Poetry - Winter 2016

Appetites

The poetry of Sandra M. Gilbert

By Langdon Hammer | December 7, 2015
Hieronymus Bosch’s Garden of Earthly Delights, c. 1490-1510 (Wikimedia Commons)
Hieronymus Bosch’s Garden of Earthly Delights, c. 1490-1510 (Wikimedia Commons)

 

The masterworks described in these poems by Sandra M. Gilbert will be familiar to anyone acquainted with Western art, but I doubt they have ever been considered as a group. They belong together, Gilbert declares, because they all concern, well, meals.

Do a Google image search for Gilbert’s titles as you settle in to read. Not that she fails to evoke them vividly. But you will appreciate all the more, with the image in front of you, how terribly precise is, for instance, her description of the strawberry and the man hugging it in the lower-right-hand corner of the center panel of Hieronymus Bosch’s Garden of Earthly Delights. That strawberry is “bigger than he is, big as a / throne he could climb on, bigger than the fat old / pillow of his mother’s breast, so big that if he / were a worm he might bore into it & coil inside / its eerie pulp & nibble in a dream of / forever.” This worm-man’s eyes are bigger than his stomach—bigger even than what he can put his arms around. Gilbert has translated, into poetry, what Bosch has caught in painting: the regressive, deathly mood of primitive appetite. Those “icky prickles”!

Gilbert’s response to Édouard Manet’s Déjeuner sur l’herbe expresses an incisive feminist consciousness. Gilbert restores to the overexposed image its original, arresting strangeness. She does this by recognizing the artist’s sense of humor, as expressed in the unlikely combination of two nattily attired young men and the bare, brazen, beautiful Victorine Meurent—Manet’s favorite model—who seems to dare the viewer to try to look away from her. Gilbert asks straight out what surely many have wondered—“So did they or didn’t they, how else to put it, fuck her between courses”? It’s hard to see these gentlemen fucking her or anyone, however, so occupied are they with “Bergsonian chatter” and the refined vocabulary of French cuisine. But that’s the point. The model knows what the men repress: at the center of this picnic, as in so many great works of art, woman is the main course.

Edward Hopper’s tense, insistently angular composition Nighthawks, as Gilbert reads it, is an ascetic refusal of the visual appetites Manet and Bosch engage. “Not wanting” is a defense against the potential violence in the male customers (their beaky hats, that pointed nose), and the red dress, red hair, red lips of the woman, their prey. Does it deepen the painting’s mystery or explain it that Hopper’s wife, Jo, was the model for the woman and Hopper himself the model for both men?

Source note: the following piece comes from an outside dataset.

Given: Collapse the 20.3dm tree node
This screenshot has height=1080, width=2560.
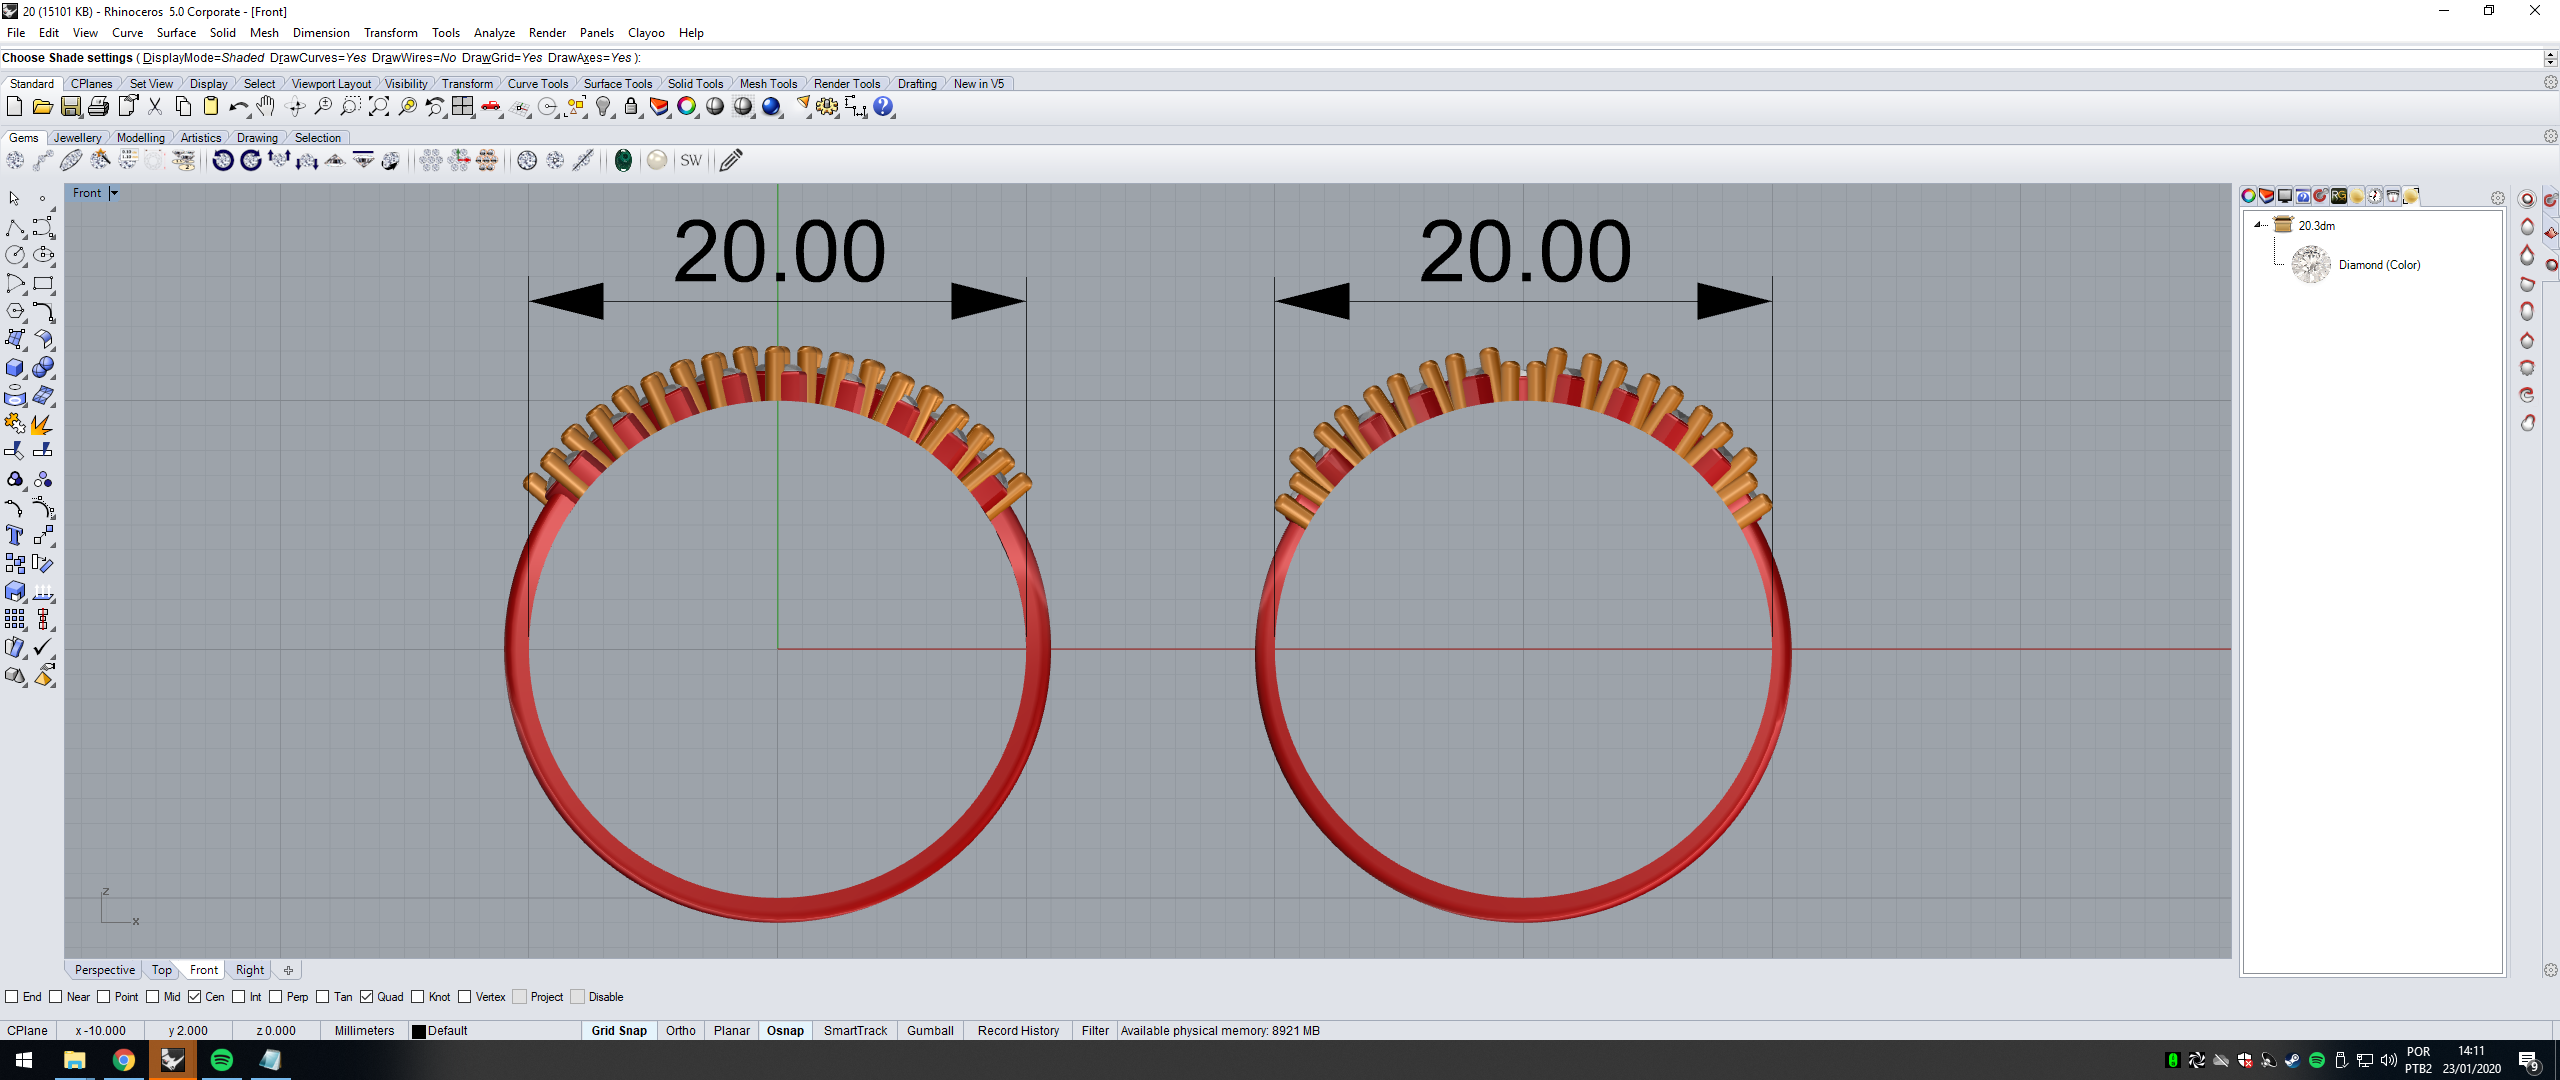Looking at the screenshot, I should tap(2258, 226).
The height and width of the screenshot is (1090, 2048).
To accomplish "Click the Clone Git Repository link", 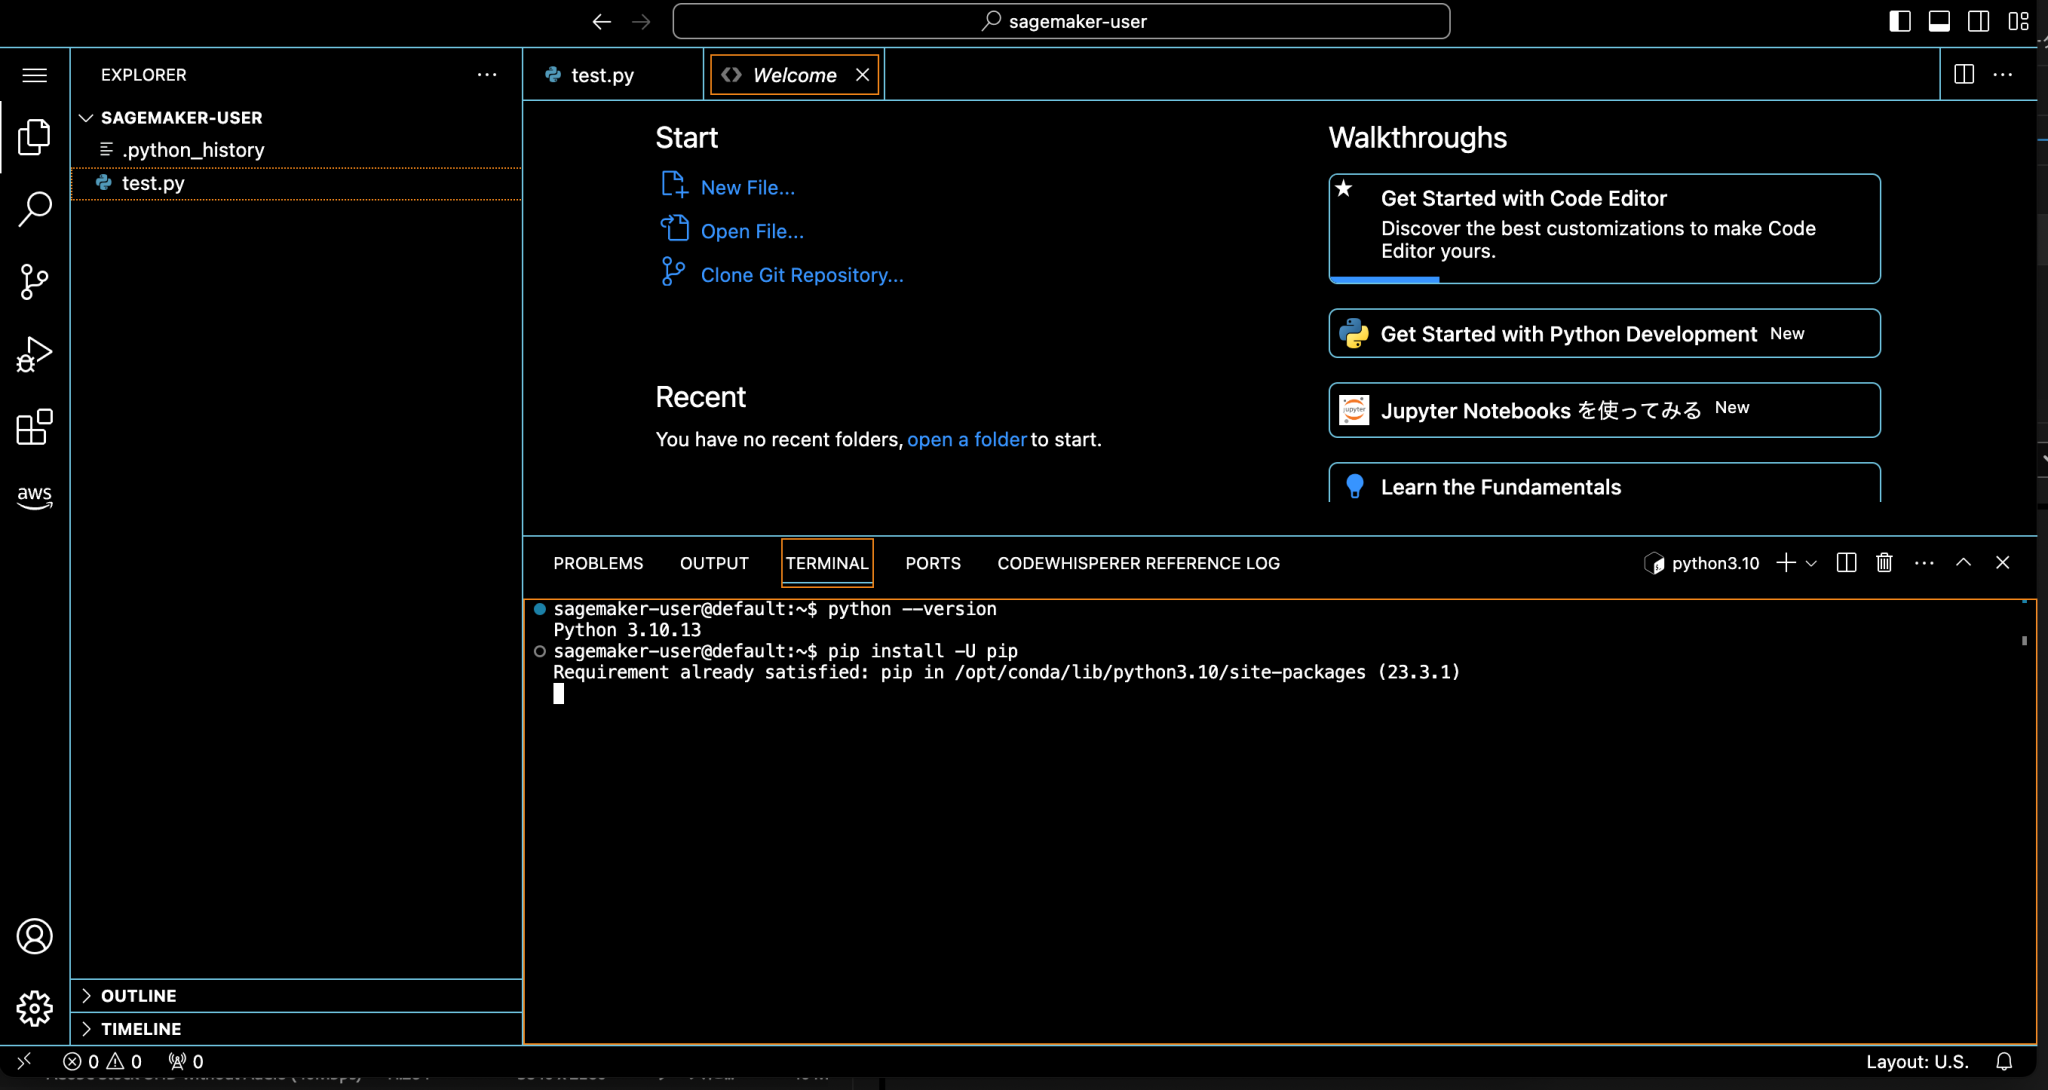I will click(802, 274).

Francisco Goya’s Saturn: Gilbert conveys precisely what is so indelible about this horrible image, namely, how Goya has captured the labor, the physical demands of eating. (“Still working on that?” our servers ask us respectfully.) The aged artist executed this painting on his dining room wall. Can you imagine sitting down to eat in its presence? For relief, Gilbert directs our attention outside the house, where the god’s wife stands “dressed as a plum tree” (Mother Nature to his Father Time). But all she can do is weep very beautifully.